_ASSIGNMENT 1:_
Answer these questions from the excerpt on Kent's businesses and shopping centres:
(a) By what percentage has the number of enterprises in Kent grown since 2010?
(b) Which at-risk industries does the excerpt name for Kent?
(c) Which company owns Bluewater?
_ASSIGNMENT 2:_
Extend the excerpt on Kent's businesses and shopping centres, starting after its final sentence.
[EXCERPT PROVIDED]
This is being reflected in Kent’s own data with the number of enterprises in March 2023 down 1.5% year-on-year. When compared with 2010, the number of enterprises in Kent has grown by 28.9%, a larger increase than was seen in the South East region (+22.5%) but lower than the national growth of 30.4%. Kent’s high exposure to at-risk industries such as retail, leisure, and construction makes the county particularly vulnerable to business closures. We saw this last year with Wilko but are likely to see more in 2024 as firms feel the pressure.
With weak consumer confidence and higher operating costs impacting margins, Kent’s business leaders will feel the pressure even more in 2024.
Can our shopping centres steady the ship?
The county’s shopping centres and high streets remain in the thick of it. Inflation has dented consumer spending with retailers experiencing the brunt of economic headwinds. As a result, shop owners and retailers are increasingly feeling bruised from this period, and saw a very minor growth in sales during the final month of 2023 as a result of double figures inflation earlier in the year pushing up overall transaction values.
The Post’s own analysis highlights that online searches for the county’s top shopping centre Bluewater was significantly down during Q4’2023. At Bluewater, searches fell by 9.8% year-on-year in December 2033. Online searches are an indicator of shopper activity with search volumes reflecting those looking for opening hours, directions, or further details on a location. Despite all this, Bluewater’s owner Landsec told The Sunday Times last weekend that the centre remains a prime retail investment opportunity.
[/EXCERPT PROVIDED]
[EXTRACTED RECORDS]
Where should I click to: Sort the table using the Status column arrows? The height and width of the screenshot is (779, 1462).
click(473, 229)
[/EXTRACTED RECORDS]
[EXTRACTED RECORDS]
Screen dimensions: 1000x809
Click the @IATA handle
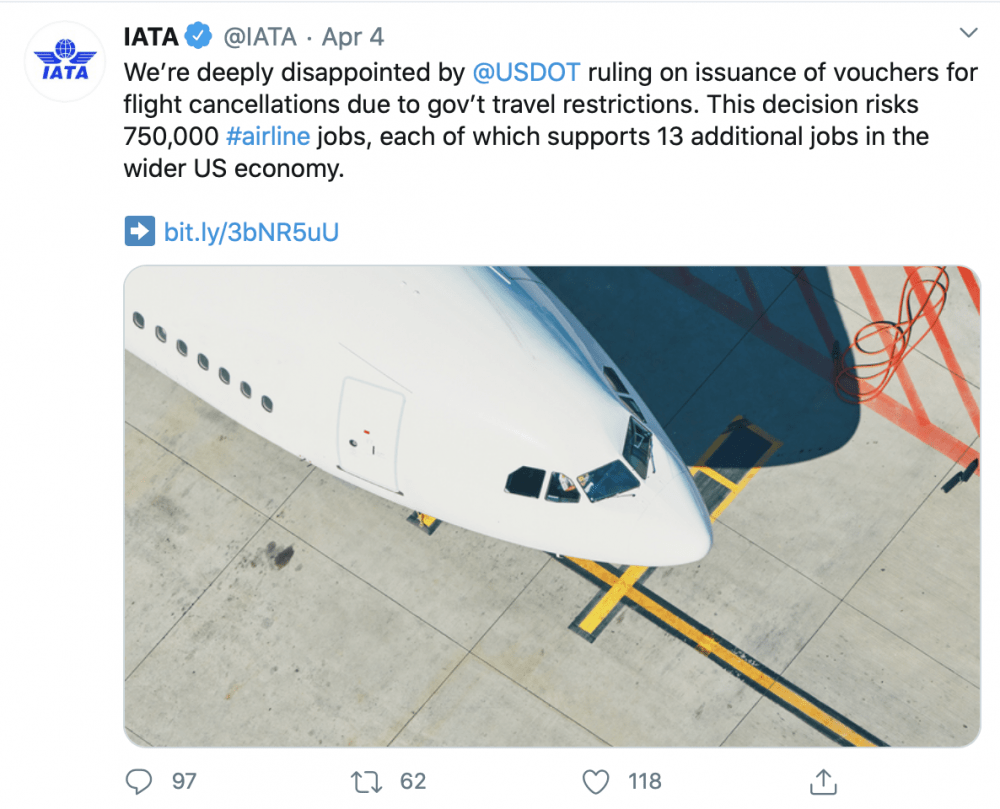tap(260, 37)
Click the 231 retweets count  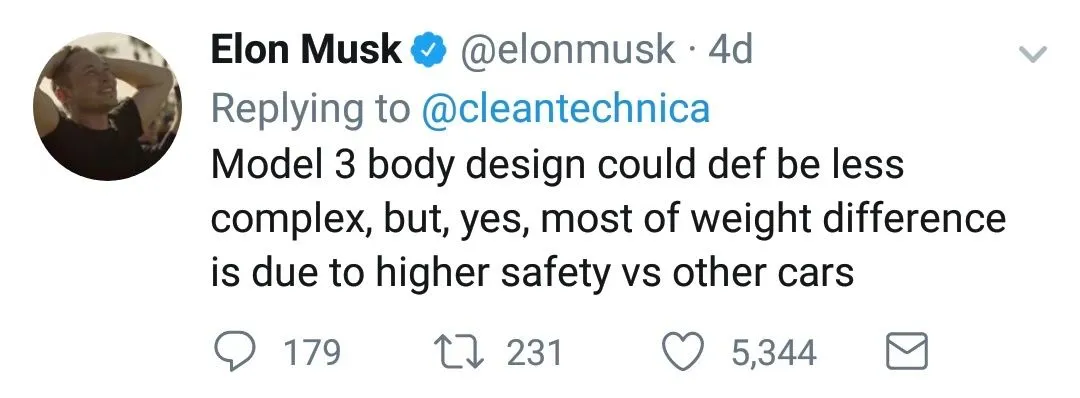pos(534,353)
[/EXTRACTED RECORDS]
_OUTPUT 1:_
(a) 28.9%
(b) Retail, leisure, and construction
(c) Landsec

_OUTPUT 2:_
In response to the increasing shift to shopping online post-Covid, Kent shopping malls and high streets are undergoing adaptations and innovations. Some are diversifying their tenant mix by attracting new businesses and experiences, such as leisure facilities, while others are investing in marketing campaigns and events to revitalise their areas. Despite these efforts, the challenge persists in revitalising the trade, underscoring the need for ongoing innovation to ensure vibrant commerce and community life in the future.
However, in the face of the ever-changing retail landscape and the hurdles confronting traditional brick-and-mortar stores, the prospects of our retail sector reinventing itself this year may be overwhelmed by the relentless tide of change.
The property market remains elevated… for now
The state of the UK property market is currently shaped by a multifaceted interplay of factors. On one front, the housing market grapples with significant inertia, primarily stemming from the hurdles potential buyers face, such as elevated mortgage rates and stretched affordability. The combination of rising borrowing costs and a persistent strain on household incomes has led to a scenario where individuals are postponing their home-buying plans, encountering increased difficulty in securing mortgages. The escalating cost of living has further compounded the challenges for first-time buyers, making it even more arduous to accumulate the necessary deposit for property purchases.
Kent’s property market is going through a period of change itself. In just two years, the volume of finalised property transactions in Kent has experienced a drastic reduction, plummeting from 15,099 in the latter half of 2021 to a mere 7,499 in the initial six months of 2023. Concurrently, the average property prices in Kent have witnessed a decline of 1.83% during this period. However, it is important to note that the impact on property prices varies across the county, resulting in a mixed landscape of fluctuations.
Looking to 2024, the dip in prices could create improved buying levels. Real estate agent Leaders notes: ‘for those that might have held off selling and buying in 2023, it looks like 2024 could be a really good market.’ The jury is out on whether 2024 could see a drop in the average price as buyers secure discounts or the systemic shortage of houses across the UK keeps the county’s property market elevated.